## INSTRUCTIONS FOR THE TASK
Please print the data shown below without any alteration.
Segment Start: MATERIAL FOR THIS EXERCISE
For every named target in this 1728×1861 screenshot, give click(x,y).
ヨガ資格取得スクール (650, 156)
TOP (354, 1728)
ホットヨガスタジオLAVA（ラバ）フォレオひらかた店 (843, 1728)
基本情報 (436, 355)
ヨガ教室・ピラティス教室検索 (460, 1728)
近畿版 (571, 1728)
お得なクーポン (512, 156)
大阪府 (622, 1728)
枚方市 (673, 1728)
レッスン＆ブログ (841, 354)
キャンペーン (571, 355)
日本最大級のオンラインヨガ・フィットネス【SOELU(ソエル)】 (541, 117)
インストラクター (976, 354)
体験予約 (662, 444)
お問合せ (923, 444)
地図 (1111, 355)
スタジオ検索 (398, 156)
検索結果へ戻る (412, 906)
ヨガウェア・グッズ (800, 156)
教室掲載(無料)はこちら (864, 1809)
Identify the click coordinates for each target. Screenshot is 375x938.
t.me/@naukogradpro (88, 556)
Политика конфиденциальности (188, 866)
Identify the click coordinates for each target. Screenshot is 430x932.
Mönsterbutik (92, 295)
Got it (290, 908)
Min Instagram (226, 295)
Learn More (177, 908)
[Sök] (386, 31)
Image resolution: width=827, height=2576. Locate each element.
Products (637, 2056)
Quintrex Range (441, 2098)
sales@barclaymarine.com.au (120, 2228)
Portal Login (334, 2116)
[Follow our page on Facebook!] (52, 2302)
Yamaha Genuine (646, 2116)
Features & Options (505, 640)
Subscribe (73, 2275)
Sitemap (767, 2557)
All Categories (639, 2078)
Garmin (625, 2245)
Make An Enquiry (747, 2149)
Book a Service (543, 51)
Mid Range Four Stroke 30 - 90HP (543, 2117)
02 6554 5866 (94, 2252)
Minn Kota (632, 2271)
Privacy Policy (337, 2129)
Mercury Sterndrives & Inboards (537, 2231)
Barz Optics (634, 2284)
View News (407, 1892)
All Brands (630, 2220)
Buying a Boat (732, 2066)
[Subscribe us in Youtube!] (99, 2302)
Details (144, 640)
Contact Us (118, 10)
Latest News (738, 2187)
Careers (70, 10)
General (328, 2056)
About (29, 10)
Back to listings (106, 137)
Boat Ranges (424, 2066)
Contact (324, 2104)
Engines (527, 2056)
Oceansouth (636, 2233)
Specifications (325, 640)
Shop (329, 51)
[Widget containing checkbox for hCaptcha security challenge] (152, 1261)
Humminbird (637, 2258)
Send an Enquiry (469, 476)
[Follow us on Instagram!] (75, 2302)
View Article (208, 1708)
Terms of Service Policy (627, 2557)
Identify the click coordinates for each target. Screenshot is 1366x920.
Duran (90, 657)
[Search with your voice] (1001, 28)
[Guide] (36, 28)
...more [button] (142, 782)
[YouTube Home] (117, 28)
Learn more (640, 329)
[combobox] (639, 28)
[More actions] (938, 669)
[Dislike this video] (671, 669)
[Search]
Segment End: MATERIAL FOR THIS EXERCISE
## WRITTEN SOLUTION
For every named target in this 1728×1861 screenshot, give click(x,y).
ヨガ資格取得スクール (650, 156)
TOP (354, 1728)
ホットヨガスタジオLAVA（ラバ）フォレオひらかた店 (843, 1728)
基本情報 (436, 355)
ヨガ教室・ピラティス教室検索 (460, 1728)
近畿版 (571, 1728)
お得なクーポン (512, 156)
大阪府 (622, 1728)
枚方市 (673, 1728)
レッスン＆ブログ (841, 354)
キャンペーン (571, 355)
日本最大級のオンラインヨガ・フィットネス【SOELU(ソエル)】 (541, 117)
インストラクター (976, 354)
体験予約 (662, 444)
お問合せ (923, 444)
地図 (1111, 355)
スタジオ検索 (398, 156)
検索結果へ戻る (412, 906)
ヨガウェア・グッズ (800, 156)
教室掲載(無料)はこちら (864, 1809)
Identify the click coordinates for each target. Screenshot is 375x938.
t.me/@naukogradpro (88, 556)
Политика конфиденциальности (188, 866)
Identify the click coordinates for each target. Screenshot is 430x932.
Mönsterbutik (92, 295)
Got it (290, 908)
Min Instagram (226, 295)
Learn More (177, 908)
[Sök] (386, 31)
Image resolution: width=827, height=2576. Locate each element.
Products (637, 2056)
Quintrex Range (441, 2098)
sales@barclaymarine.com.au (120, 2228)
Portal Login (334, 2116)
[Follow our page on Facebook!] (52, 2302)
Yamaha Genuine (646, 2116)
Features & Options (505, 640)
Subscribe (73, 2275)
Sitemap (767, 2557)
All Categories (639, 2078)
Garmin (625, 2245)
Make An Enquiry (747, 2149)
Book a Service (543, 51)
Mid Range Four Stroke 30 - 90HP (543, 2117)
02 6554 5866 (94, 2252)
Minn Kota (632, 2271)
Privacy Policy (337, 2129)
Mercury Sterndrives & Inboards (537, 2231)
Barz Optics (634, 2284)
View News (407, 1892)
All Brands (630, 2220)
Buying a Boat (732, 2066)
[Subscribe us in Youtube!] (99, 2302)
Details (144, 640)
Contact Us (118, 10)
Latest News (738, 2187)
Careers (70, 10)
General (328, 2056)
About (29, 10)
Back to listings (106, 137)
Boat Ranges (424, 2066)
Contact (324, 2104)
Engines (527, 2056)
Oceansouth (636, 2233)
Specifications (325, 640)
Shop (329, 51)
[Widget containing checkbox for hCaptcha security challenge] (152, 1261)
Humminbird (637, 2258)
Send an Enquiry (469, 476)
[Follow us on Instagram!] (75, 2302)
View Article (208, 1708)
Terms of Service Policy (627, 2557)
Identify the click coordinates for each target. Screenshot is 1366x920.
Duran (90, 657)
[Search with your voice] (1001, 28)
[Guide] (36, 28)
...more [button] (142, 782)
[YouTube Home] (117, 28)
Learn more (640, 329)
[combobox] (639, 28)
[More actions] (938, 669)
[Dislike this video] (671, 669)
[Search]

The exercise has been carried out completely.